§ Things to do
- a) Decide whether each statement agrees with the post on cross-tradition practice. Answer yes or no for each and quote the deciding words: (i) Ego tries not to be overwhelmed by sense energy. (ii) In the Buddhist view described, humans are considered basically bad. (iii) One tradition the writer has studied sees human nature as needing improvement.
- b) Carry on the post on cross-tradition practice, starting after its final sentence.

** Opening Selected passage block **

Agreed as to the cross tradition wording of the approach - it's about
getting beyond the knee-jerk memory
constructs that happen secound after secound...so to speak...but since
you can do that with your eyes
open or closed why bother to shut your eyes if you are awake? If you
are asleep, sure, it would be creepy to have your eyes open, but since
you are awake....jeepers...all that sense energy stuff is the rainbow
of life, not ego...
ego does every thing it can to not be overwhelmed by sense energy lest
itg be washed away by forgetting itself in
non-dual experience.

ideas on cross-tradition translation?

The human agenda thingy is again a cross tradition thingy. In the
buddhy thingamajig humans/all beings are considered basically good/
awake, the bs arising as fluke, hence being termed
"ignoring" (avidya)...perhaps the
two traditions are starting fron the glass being half-empty or half-
full to go in different directions to connect the circle and arrive at
the the same other shore...?

if so how can we, or should we even bother, to have an agreed upon way
of speaking about human life?


Question two is about this idea of rejection human interests/instincts/
etc as being counter to liberation.
One of the traditions i've studied in regards human existence as being
marginally tainted by confusion
and ignorance about liberation, but nonetheless basically good, not
needing improving . All the crap
is due to confusion and grasping, and when that is let go of human
nature arises as good as any other
nature - with vibrant awareness, warmth, insight, etc. This again
following from the practice of letting go,
so that in the seen there is just the seen, and in a human life there
is just a human life. This life is
liberation - it isn't reducible to words such as life death good bad
etc - and, being beyond such words
while "alive" is certainly beyond such words after some outside notion
of a word "death" - both notions
being differing ways of trying to gild the lily....

** Closing Selected passage block **
** Opening Information shown block **

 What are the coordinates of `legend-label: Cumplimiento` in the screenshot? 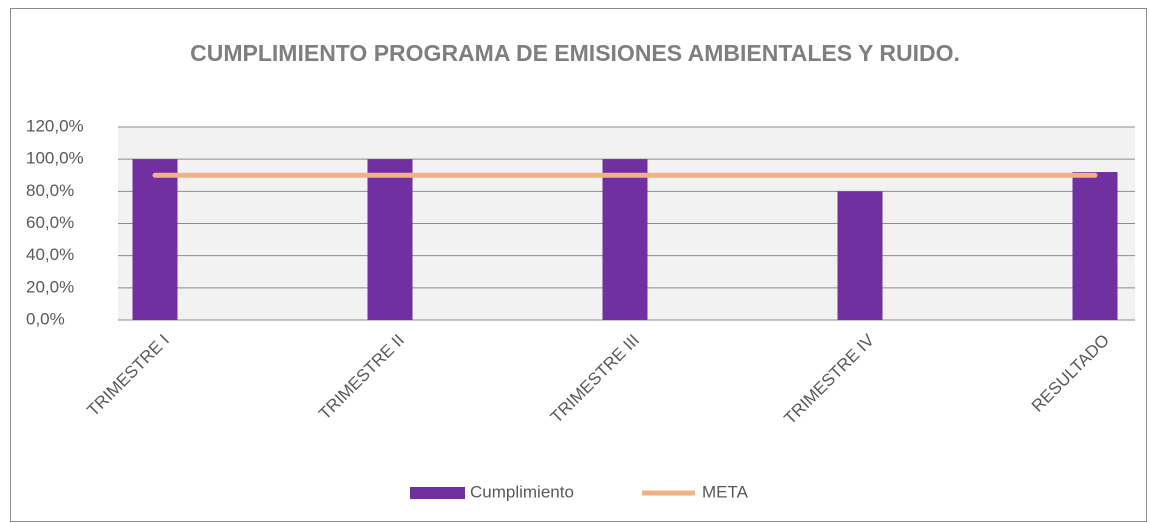 It's located at (522, 492).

** Closing Information shown block **

§ Expected outputs
- a)
(i) Yes: "ego does every thing it can to not be overwhelmed by sense energy"
(ii) No: "humans/all beings are considered basically good"
(iii) No: "basically good, not needing improving"

- b)
So question two is why reject the human and say that all is naturally
dead?

'dead' may be the wrong word to use but
even buddha termed it the 'undead' or the
'unbecome' since the state that has been born of
identification, that idea that you have become
something, this human agenda, is totally false
and sometimes drastic measures must ensue in
order to point out the falsity of that identification
principle. we can't ask a dog to preform like a
monkey because in lifeforms of that caliber the
identification principle as to the basic consciousness
is all dog inclusive at that point and there is no chance
of awareness seeing itself and breaking free from that
identification principle. there is however a factor of
so called auspiciousness in that beingness, when adjusting
to that human mode, does have the opportunity to see
beyond the human identification principle whereas in
the aforementioned dog principle, the vehicle by which
the dog principle identifies doesn't have that opportunity.

Animals can break reactional awareness as well as humans according to
the Jataka
tales of the Buddhas previous lives (so to speak)...such as when the
bodhisatta was Silver, the king of the dogs, and was more awake than
the humans around him and taught the meaning of justice to the Raja
who was killing all the wild dogs... (...hmmm ...i love the
jatakas....)....Animals are similar to humans, some given to knee-jerk
reaction, some to being on the spot without memory drag...Even dogs
can get beyond dog reaction, otherwise they'd just be robots and never
go higher or lower in facility of awareness...

Siva's son ended up with a whoppin elephant head, right? Hanuman made
krsna possible...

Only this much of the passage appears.